**Instructions for the task:** From the line that includes "Image resolution: width=570" down to the final line of the data below, copy every line exactly and leave the rest out.
*** Opening of Available records ***
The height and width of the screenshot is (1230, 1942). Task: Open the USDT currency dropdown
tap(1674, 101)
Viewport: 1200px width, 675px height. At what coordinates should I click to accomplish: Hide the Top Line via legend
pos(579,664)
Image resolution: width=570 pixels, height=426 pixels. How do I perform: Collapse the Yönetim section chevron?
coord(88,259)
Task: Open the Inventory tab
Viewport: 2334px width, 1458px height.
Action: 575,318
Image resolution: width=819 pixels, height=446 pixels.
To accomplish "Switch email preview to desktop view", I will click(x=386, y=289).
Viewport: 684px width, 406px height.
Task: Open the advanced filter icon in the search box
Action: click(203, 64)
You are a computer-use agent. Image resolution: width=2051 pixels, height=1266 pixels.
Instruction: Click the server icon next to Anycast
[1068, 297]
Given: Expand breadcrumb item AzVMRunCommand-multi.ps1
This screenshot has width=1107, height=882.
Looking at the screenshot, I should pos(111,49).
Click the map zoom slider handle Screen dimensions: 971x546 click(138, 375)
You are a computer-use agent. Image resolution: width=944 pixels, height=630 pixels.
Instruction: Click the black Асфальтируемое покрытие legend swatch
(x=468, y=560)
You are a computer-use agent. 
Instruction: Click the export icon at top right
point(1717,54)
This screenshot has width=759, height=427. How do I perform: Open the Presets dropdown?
*** Close of Available records ***
**Written answer:**
Image resolution: width=570 pixels, height=426 pixels. How do I perform: Collapse the Yönetim section chevron?
coord(88,259)
Task: Open the Inventory tab
Viewport: 2334px width, 1458px height.
Action: 575,318
Image resolution: width=819 pixels, height=446 pixels.
To accomplish "Switch email preview to desktop view", I will click(x=386, y=289).
Viewport: 684px width, 406px height.
Task: Open the advanced filter icon in the search box
Action: click(203, 64)
You are a computer-use agent. Image resolution: width=2051 pixels, height=1266 pixels.
Instruction: Click the server icon next to Anycast
[1068, 297]
Given: Expand breadcrumb item AzVMRunCommand-multi.ps1
This screenshot has width=1107, height=882.
Looking at the screenshot, I should pos(111,49).
Click the map zoom slider handle Screen dimensions: 971x546 click(138, 375)
You are a computer-use agent. Image resolution: width=944 pixels, height=630 pixels.
Instruction: Click the black Асфальтируемое покрытие legend swatch
(x=468, y=560)
You are a computer-use agent. 
Instruction: Click the export icon at top right
point(1717,54)
This screenshot has width=759, height=427. How do I perform: Open the Presets dropdown?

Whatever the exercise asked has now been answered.